▶ **EXERCISE BRIEF**:
Rewrite the part of the items that opens with the line containing "Identify the location" and runs through the end of the items, swapping "action-bar" for "toolbar" and keeping everything else the same. Leave the pictures out.

▶ **MATERIALS PROVIDED**:
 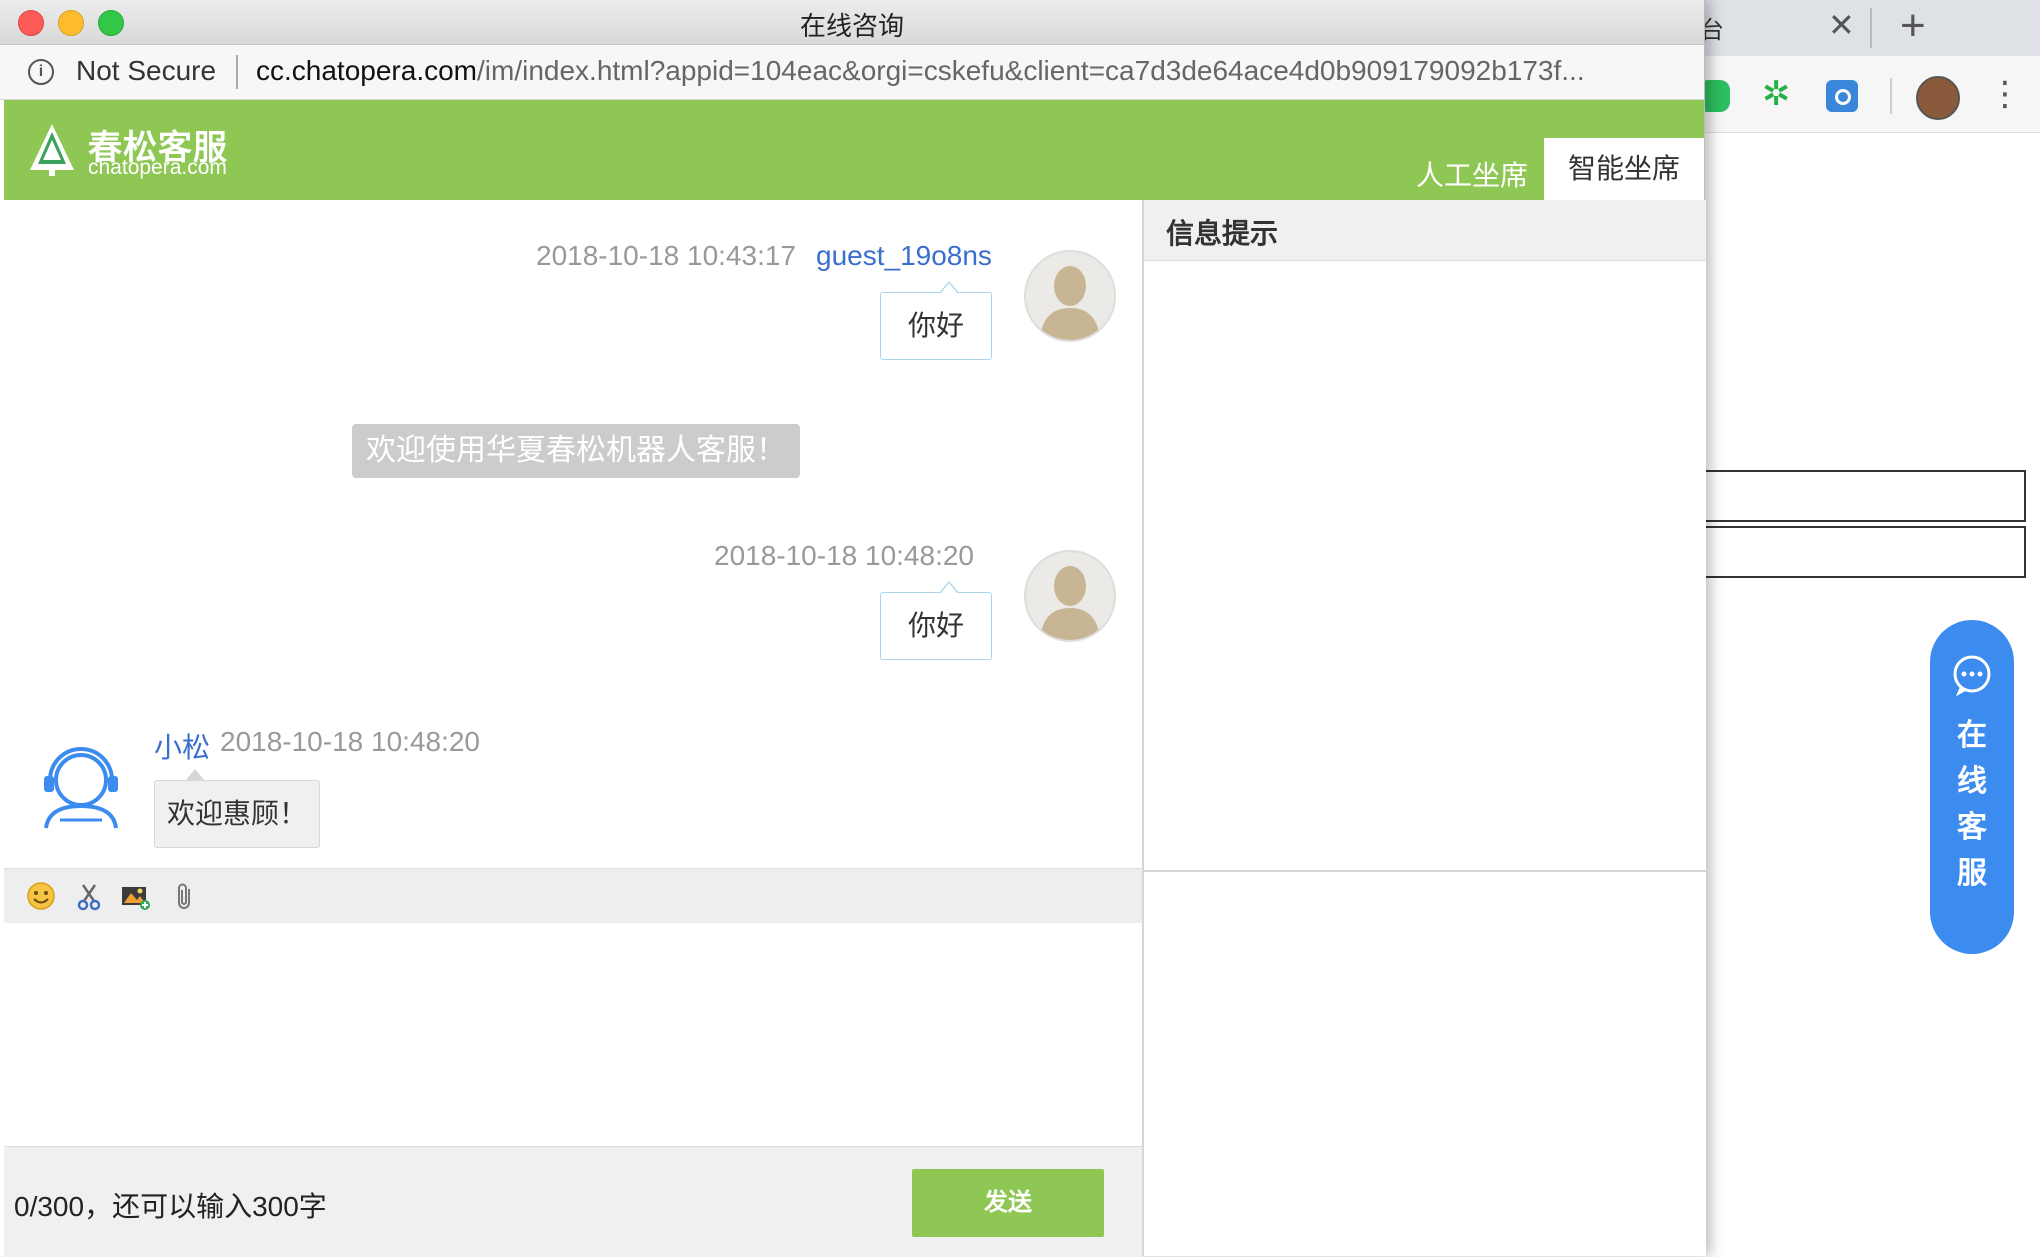 What do you see at coordinates (158, 168) in the screenshot?
I see `brand-domain: chatopera.com` at bounding box center [158, 168].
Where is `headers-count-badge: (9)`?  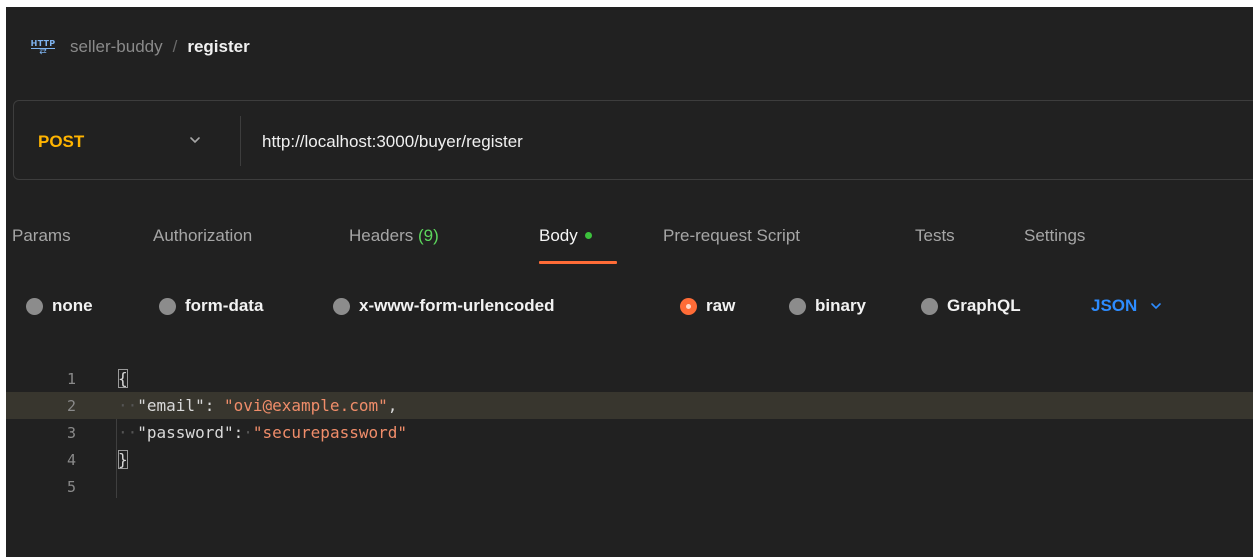 headers-count-badge: (9) is located at coordinates (428, 236).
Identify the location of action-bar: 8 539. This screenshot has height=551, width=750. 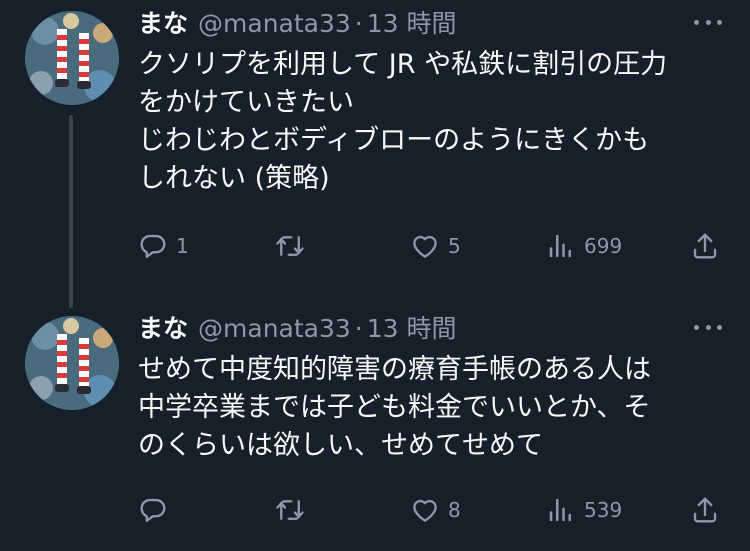
(433, 510).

▶ **OUTPUT**:
Identify the location of toolbar: 8 539. This screenshot has height=551, width=750. 
(433, 510).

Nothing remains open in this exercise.